(Host) For their eighth annual Fall Foliage Shakespeare presentation, Montpelier’s Lost Nation Theater turns to one of William Shakespeare’s most popular comedies.
VPR’s Neal Charnoff goes “Backstage”.
(Charnoff) “Much Ado About Nothing” contains classic elements of Shakespearean comedy: mistaken identities, practical jokes, deception and occasional mayhem. At its heart is a love story about two people who profess to despise each other. The setting is the peaceful world of Messina, where soldiers on break from war can enjoy rest and relaxation.
(Prince) “Come Balthasar, wee’ll heare that song again.”
(Balthasar) “O Good my Lord, taxe no so bad a voyce,
To slander music any more then once.
(Prince) “Nay pray thee come,
Or if thou wilt hold longer argument,
Doe it in notes.”
(Balthasar) “Note this before my notes,
Theres not a note of mine that’s worth the noting.”
(Prince) “Why these are very crotchets that he speaks,
Note notes forsooth, and nothing.”
(Charnoff) Kathleen Keenan is co-producing artistic director for Lost Nation Theater. She says one of the guiding forces behind the company’s approach to Shakespeare is use of the first folio text.
(Keenan) “What you see in the first folio, is all his original spellings, or what some scholars today would call misspellings. You would see all his grammatical errors, and his punctuation, weird capitalizations and things like that, because all those things are clues as to how Shakespeare wanted to hear the words said.”

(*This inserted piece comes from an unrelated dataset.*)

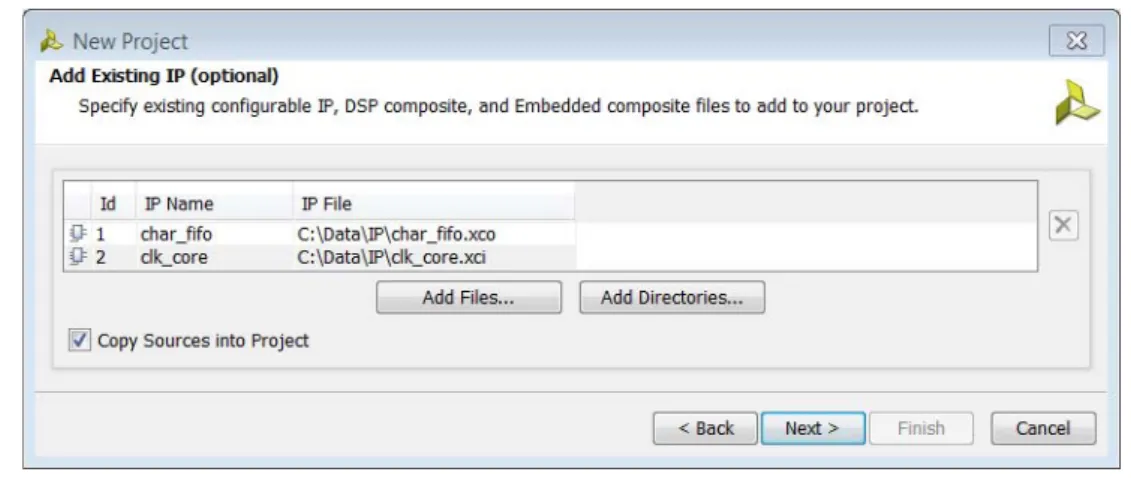Click the remove selected IP X button
1131x478 pixels.
pos(1063,226)
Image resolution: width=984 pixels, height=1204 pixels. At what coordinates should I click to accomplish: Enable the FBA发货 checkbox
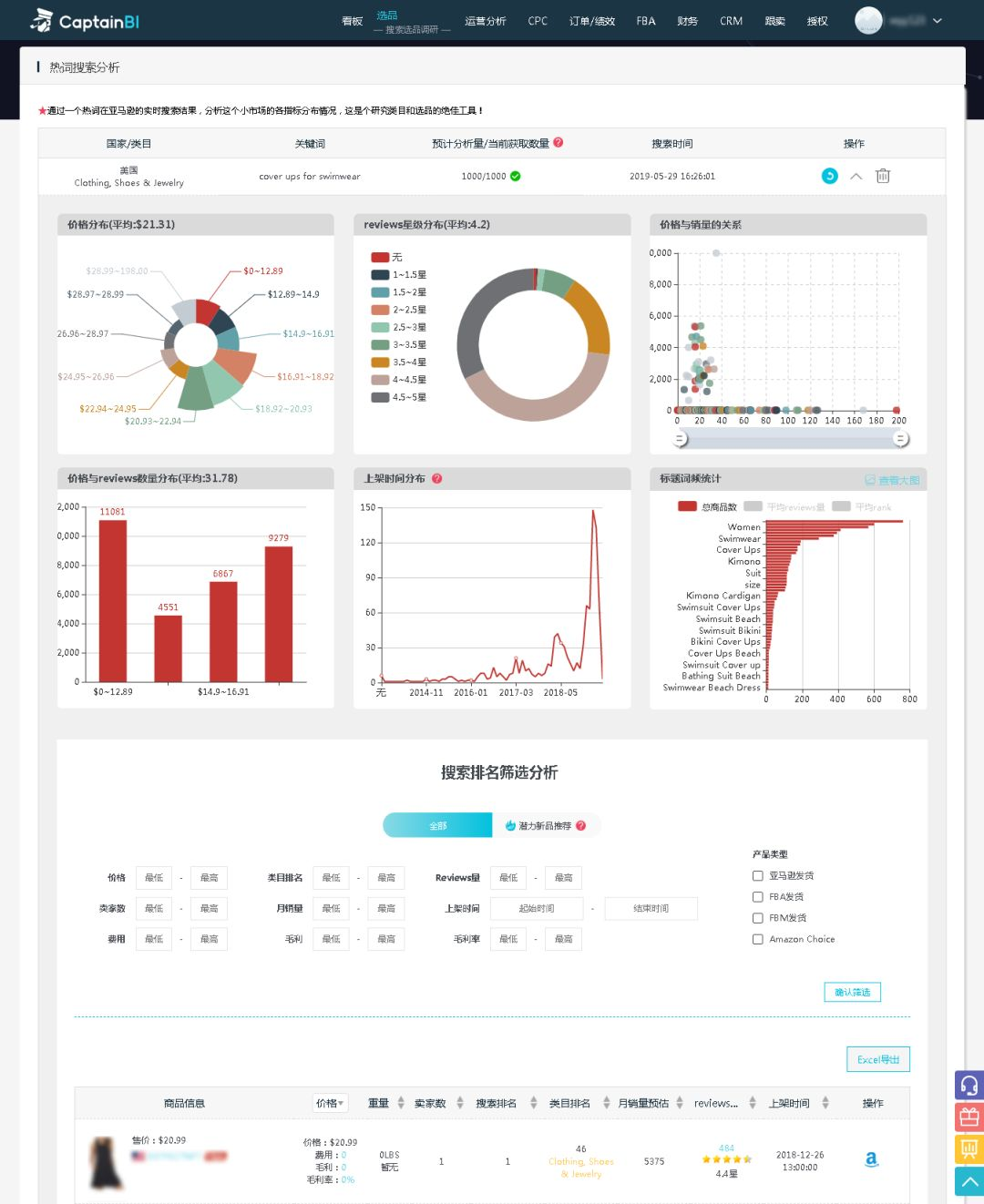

(Charnoff) Peter Husovsky plays Benedick, one of the “nonbelievers in love”. He compares interpreting Shakespeare’s text to reading a musical score.
(Husovsky) “It’s amazing what you can learn just by Shakespeare’s punctuation, what a colon means versus what a question mark means, or what a semi-colon means. It really can guide you. Really, you can hear the music of the words, of the verse, of the prose of the poetry.”
(Benedick monologue) “I will not bee
sworne, but love may transforme me to an oyster, but Ile
take my oath on it, till he have made an oyster of me, he
shall never make me such a foole: one woman is faire, yet I am well: another is wise, yet I am well: another vertu-
ous, yet I am well: but till all graces be in one woman,
one woman shall not come in my grace.”
(Charnoff) As directed by Jana Tift, the musicality of “Much Ado About Nothing” is taken one step further. Kathleen Keenan has written original music for the production, turning spoken text into song.
(Keenan) “The music in this show, it’s not to propel the comedy, there’s tons of comedy. But with this show and this production, Jana’s desire was that the music would propel the romance. The music would be not the music of laughter, but the music of the heart.”
(Charnoff) Rehearsals for Much Ado About Nothing started on September 10 of this year. Director Tift says that for the cast and the audience, the play is temporary relief from the course of world events. She has subtitled the production “Make Love, Not War”.
(Tift) “I think that every person on a small scale can make love instead of war in their lives. They can make the peaceful choice over the jealous or suspicious choice, they can choose to be compassionate, they can choose to forgive, and that’s what I think this play is about. When I was preparing to do this play, I spoke with another director who had done it before, and I said, ‘You know this play is basically about forgiveness.’ And he said all Shakespeare’s plays are about forgiveness.”
(Charnoff) For VPR’s Backstage, I’m Neal Charnoff in Montpelier.
(Host) Lost Nation Theater’s production of “Much Ado About Nothing” runs through October 13 at Montpelier’s City Hall Auditorium.